The Woodlands tower will stay.

Despite a great deal of sentiment to tear it down, New Westminster city council has decided to keep the Woodlands Centre Block tower upright.
The question of what to do with the controversial tower - the last structure left standing after a major 2008 fire gutted the former Victorian-era Woodlands School - has divided both the community and city council. A recent public consultation process soliciting feedback about what best to do with the remaining building of the now infamous facility for children with mental disabilities presented four possible solutions: Retaining it as a commemorative ruin, creating a community or reflective garden on the site, reusing the structure for a purpose that would somehow benefit former residents and the general community, or simply “other” - meaning people could make their own recommendations.
Of the nearly 200 people who responded to the survey, the final option was by far the most popular.
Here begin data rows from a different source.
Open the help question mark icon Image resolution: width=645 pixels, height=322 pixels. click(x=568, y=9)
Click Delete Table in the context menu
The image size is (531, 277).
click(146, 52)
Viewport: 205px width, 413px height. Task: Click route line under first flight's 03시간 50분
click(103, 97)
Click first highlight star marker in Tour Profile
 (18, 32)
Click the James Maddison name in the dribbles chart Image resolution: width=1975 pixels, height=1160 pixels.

More specifically, 95 per cent of them suggested the empty tower should be demolished because it is too painful a reminder of the alleged widespread abuse that took place at the residential facility.
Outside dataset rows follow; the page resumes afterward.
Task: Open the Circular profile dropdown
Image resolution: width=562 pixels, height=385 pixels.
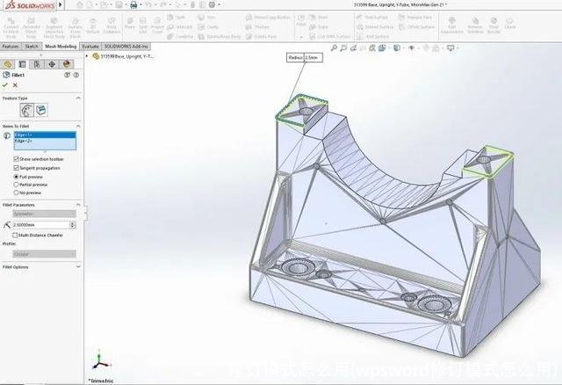Action: click(44, 254)
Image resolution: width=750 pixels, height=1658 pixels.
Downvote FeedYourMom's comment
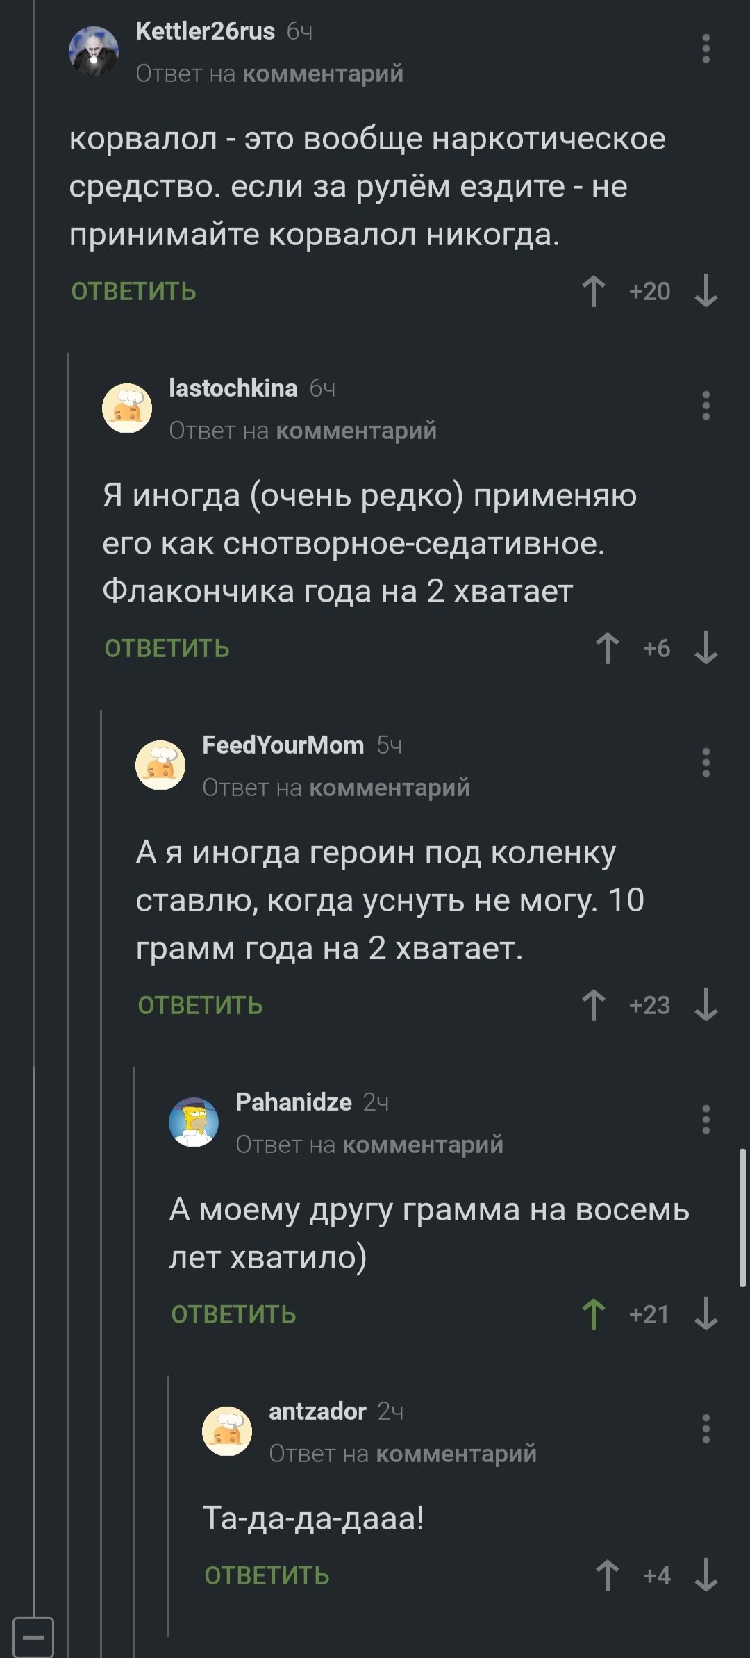click(706, 1005)
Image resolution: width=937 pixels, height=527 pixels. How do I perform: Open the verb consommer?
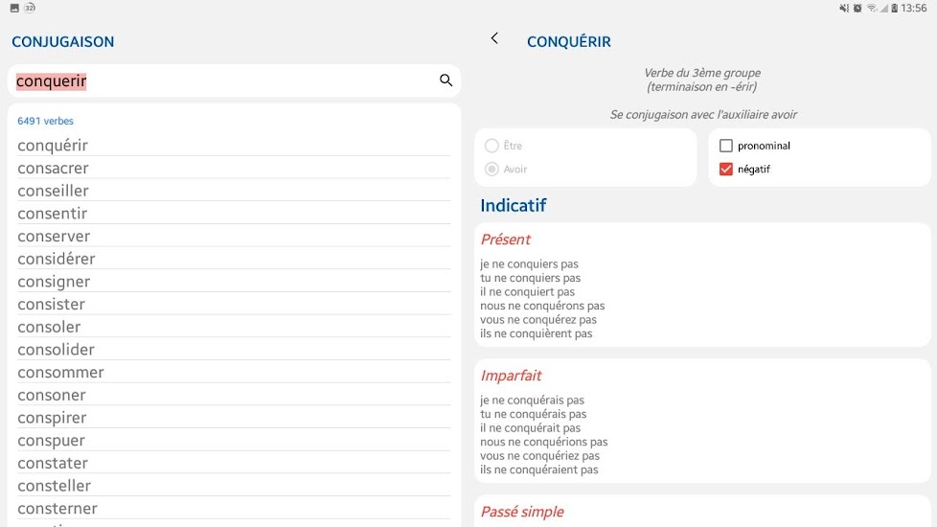coord(60,373)
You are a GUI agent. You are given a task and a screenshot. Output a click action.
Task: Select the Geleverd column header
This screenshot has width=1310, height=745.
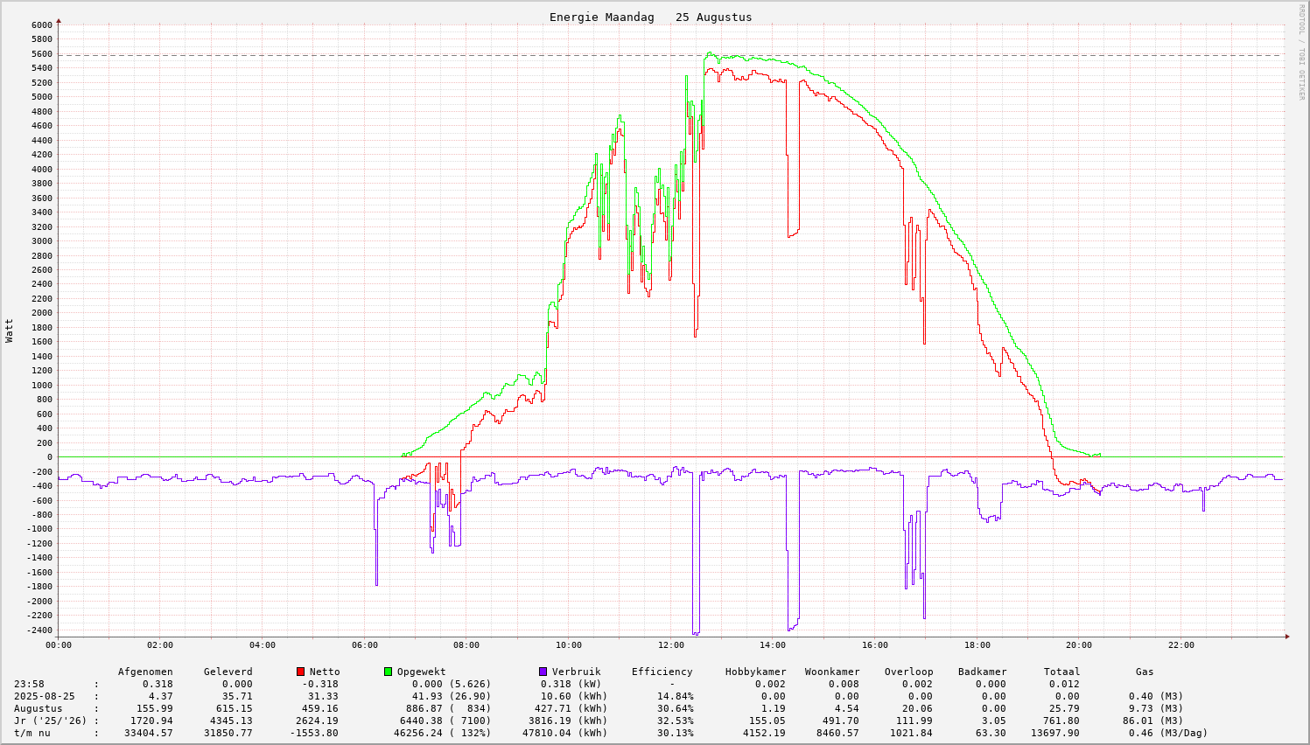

Mayor Wayne Wright felt this was the right decision to make as well.
“This is very difficult but as long as the building is there, our community is divided,” said Wright. “My job is to be wise enough, hopefully, to try and make the city whole and to give them something positive.”
He urged council to accept staff recommendations and vote to knock the tower down. Instead they opted 4-3 to preserve it as a memorial.
“I’m very uncomfortable with the idea of destroying it entirely,” said Coun. Lori Williams. “It’s a part of our history and you can’t just rewrite it. Fifty years down the road, they would wonder why we did this.”
It will cost roughly $1,034,000 to turn the dilapidated tower, currently boarded up and fenced off from the public, into a commemorative site, according to a staff report. The building would also have to be permanently sealed up to prevent people from entering and the annual upkeep is estimated at around $4,000.
“I’ve been pulled back and forth but in the end the question is: Who will look after it, who has the capital?” asked Coun. Betty McIntosh, who supported the staff recommendation to destroy the tower. “Are we going to have ‘Friends of the Tower’ develop?”
Coun. Bob Osterman also sided with the mayor, saying “ultimately it’s private property and I think this is the middle course.”
The decision to go against the public consultation they sought isn’t going over too well with some members of the community.
“I’m stunned,” said Ross Chilton, executive director of the Community Living Society. “When you have a consultation process that is undertaken over months that has a huge majority requesting demolition and council then overrides that, I think that is terribly unfair. This shows a fundamental disregard for the input of people, many of whom were incarcerated and abused inside the facility.”
Lucille Ayers, secretary of the Family Link Society (formerly known as the Woodlands Parents Group), was outraged by the decision.
“How could they be so arrogant to go against the wishes of everybody that was there for all those years and after all the time and money that went into it?” she asked.
“I am so angry right now,” said Jackie Maniago, who has a son who lived at Woodlands. “The people who lived there have spoken and said they don’t want a reminder of what took place.”
Calls to Onni, the property owner of the Victoria Hill community development project whose grounds includes the tower, were not returned by The NewsLeader’s deadline.